Salamanca, Guanajuato. Los comerciantes de pirotecnia en Salamanca enfrentan un problema creciente de inseguridad que impacta directamente en su actividad económica. Integrantes del sector denunciaron que deben pagar hasta 10 mil pesos por puesto cada año a grupos delictivos para poder trabajar.
Gerardo Razo Murillo, integrante de la Unión de Pirotécnicos Salmantinos A.C., organización conformada por 16 socios, señaló que esta situación reduce significativamente sus ganancias.
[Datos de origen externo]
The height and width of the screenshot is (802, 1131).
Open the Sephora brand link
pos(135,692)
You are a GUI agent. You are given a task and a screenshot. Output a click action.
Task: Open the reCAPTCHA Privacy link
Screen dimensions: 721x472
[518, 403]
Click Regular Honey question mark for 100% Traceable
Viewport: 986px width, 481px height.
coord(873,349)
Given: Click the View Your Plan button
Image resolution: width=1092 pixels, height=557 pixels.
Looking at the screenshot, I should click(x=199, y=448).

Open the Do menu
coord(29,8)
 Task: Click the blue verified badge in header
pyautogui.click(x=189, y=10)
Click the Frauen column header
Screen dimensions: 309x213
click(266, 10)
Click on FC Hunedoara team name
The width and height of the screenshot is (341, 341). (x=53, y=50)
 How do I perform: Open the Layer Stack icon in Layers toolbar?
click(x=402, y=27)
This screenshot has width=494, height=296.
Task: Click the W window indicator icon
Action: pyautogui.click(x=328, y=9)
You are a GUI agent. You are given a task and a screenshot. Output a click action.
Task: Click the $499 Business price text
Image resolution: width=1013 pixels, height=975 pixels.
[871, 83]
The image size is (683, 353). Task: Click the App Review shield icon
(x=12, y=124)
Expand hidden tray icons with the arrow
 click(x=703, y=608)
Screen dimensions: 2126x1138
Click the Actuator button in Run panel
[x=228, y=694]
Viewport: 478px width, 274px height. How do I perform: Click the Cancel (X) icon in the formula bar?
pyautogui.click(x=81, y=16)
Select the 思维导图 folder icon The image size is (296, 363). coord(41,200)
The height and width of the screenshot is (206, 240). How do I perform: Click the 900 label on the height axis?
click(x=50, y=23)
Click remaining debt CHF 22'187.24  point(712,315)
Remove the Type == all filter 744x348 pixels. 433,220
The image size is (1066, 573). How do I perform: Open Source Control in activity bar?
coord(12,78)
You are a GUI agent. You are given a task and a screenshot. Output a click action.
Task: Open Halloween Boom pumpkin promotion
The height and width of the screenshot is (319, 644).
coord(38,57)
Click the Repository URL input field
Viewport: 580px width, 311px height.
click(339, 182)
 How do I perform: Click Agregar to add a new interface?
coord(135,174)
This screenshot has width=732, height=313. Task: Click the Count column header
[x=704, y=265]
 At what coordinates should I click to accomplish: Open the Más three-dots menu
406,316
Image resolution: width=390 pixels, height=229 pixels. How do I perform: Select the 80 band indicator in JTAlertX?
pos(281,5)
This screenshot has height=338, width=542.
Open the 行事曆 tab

Explicó que, a pesar de tratarse de un giro regulado y supervisado, los comerciantes no tienen otra alternativa más que cumplir con estos pagos para continuar operando.
Los comerciantes de pirotecnia en Salamanca también deben cumplir con estrictas medidas de seguridad impuestas por autoridades como la SEDENA y Protección Civil, debido al manejo de pólvora y materiales peligrosos.
Recientemente, Protección Civil detectó irregularidades en los espacios de venta, como acumulación de maleza y cajas, por lo que el gremio se comprometió a mantener las áreas limpias y ordenadas para conservar los permisos necesarios.
La problemática refleja el contexto de inseguridad que persiste en Salamanca, donde incluso sectores regulados continúan siendo vulnerables a prácticas delictivas que afectan su operación y estabilidad económica.